One such provision is the medical loss ratio (MLR), which requires plans to spend at least 80 or 85 percent of premiums on medical care and quality improvement rather than administration and profits. The National Association of Insurance Commissioners (NAIC) last month adopted MLR regulations, but they await HHS certification, which is expected any day now.
The letter asks that HHS reject insurers' proposed changes to the NAIC regulations, including:
- Aggregation, which would allow insurance companies to measure their medical loss ratio at the national instead of state level (large insurers support this, but smaller ones do not);
- Deduction of insurance broker fees from premiums before measuring the ratios; and
- A larger "credit" of MLR points for plans that have too little sales volume to be statistically credible (NAIC has proposed a 14 percentage point credit).
The letter also asks HHS to reject certain aspects of the NAIC recommendation. Consumer Watchdog objects to provisions that: allow public health marketing campaigns to be counted as "health quality improvements"; deduct a large share of federal and state taxes when calculating the ratio; and allow insurers to justify in regulatory filings closed to the public why questionable expenses should be counted as quality improvements.
The letter also takes HHS to task for its delay in determining when proposed rate hikes will be considered "unreasonable," which under the new law requires insurers to file a public disclosure form justifying their rates.

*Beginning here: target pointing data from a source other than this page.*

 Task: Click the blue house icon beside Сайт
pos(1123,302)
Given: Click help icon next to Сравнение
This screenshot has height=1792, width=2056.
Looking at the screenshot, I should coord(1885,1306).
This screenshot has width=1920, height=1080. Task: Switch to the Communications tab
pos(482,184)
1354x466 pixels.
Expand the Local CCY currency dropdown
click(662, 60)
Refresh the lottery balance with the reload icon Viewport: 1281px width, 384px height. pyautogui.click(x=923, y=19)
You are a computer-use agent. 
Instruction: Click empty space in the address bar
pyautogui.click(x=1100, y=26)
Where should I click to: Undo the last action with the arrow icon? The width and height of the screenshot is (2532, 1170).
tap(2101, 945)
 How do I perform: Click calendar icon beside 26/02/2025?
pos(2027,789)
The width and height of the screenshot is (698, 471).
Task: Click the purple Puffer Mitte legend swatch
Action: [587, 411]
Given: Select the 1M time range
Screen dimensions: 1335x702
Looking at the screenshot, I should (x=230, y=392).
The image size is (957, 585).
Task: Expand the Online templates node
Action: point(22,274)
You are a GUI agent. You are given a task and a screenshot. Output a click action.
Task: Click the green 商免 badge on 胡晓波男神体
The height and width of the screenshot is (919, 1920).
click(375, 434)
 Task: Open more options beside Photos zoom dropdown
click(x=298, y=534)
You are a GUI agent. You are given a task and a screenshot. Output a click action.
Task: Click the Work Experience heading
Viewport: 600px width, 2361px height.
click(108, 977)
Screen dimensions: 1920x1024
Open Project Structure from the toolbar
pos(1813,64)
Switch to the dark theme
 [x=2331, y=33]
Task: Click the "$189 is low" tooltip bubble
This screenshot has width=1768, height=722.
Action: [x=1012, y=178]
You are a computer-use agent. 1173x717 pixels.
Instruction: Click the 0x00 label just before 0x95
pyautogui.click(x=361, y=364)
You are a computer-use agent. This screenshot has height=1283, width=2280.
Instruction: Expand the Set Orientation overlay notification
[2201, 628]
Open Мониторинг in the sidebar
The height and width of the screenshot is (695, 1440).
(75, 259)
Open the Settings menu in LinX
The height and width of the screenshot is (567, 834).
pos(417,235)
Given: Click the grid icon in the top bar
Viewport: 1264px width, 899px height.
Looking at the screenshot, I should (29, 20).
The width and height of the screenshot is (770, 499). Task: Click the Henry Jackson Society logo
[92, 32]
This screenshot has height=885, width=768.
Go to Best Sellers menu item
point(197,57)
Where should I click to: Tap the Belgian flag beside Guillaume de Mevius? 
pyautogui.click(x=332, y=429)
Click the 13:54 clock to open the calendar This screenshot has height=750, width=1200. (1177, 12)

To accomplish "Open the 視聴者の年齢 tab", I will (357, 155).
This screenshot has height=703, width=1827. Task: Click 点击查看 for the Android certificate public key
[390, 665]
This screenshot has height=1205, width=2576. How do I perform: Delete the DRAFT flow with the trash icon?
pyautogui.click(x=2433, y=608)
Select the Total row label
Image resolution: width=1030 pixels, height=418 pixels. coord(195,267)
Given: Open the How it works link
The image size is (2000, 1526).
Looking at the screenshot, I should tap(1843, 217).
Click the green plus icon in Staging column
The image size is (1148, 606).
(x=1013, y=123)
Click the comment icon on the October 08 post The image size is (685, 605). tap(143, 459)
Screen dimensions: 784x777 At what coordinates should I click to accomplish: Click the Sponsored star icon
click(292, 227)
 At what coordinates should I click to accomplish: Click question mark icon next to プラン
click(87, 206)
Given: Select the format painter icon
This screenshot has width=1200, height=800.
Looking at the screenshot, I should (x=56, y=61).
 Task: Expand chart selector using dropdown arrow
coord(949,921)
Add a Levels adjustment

"Your department's delay in releasing this definition," the authors write, "undermines consumers' trust in health reform and encourages insurers to continue bullying consumers with unfair premium hikes."
Consumer Watchdog has proposed that an "unreasonable" premium increase be defined as one that is: more than 10 percent greater than 150 percent of the rate of medical care inflation (as calculated by the Bureau of Labor Statistics); or is proposed by an insurer that failed to meet its medical loss ratio target in the previous year.
That definition is also expected shortly.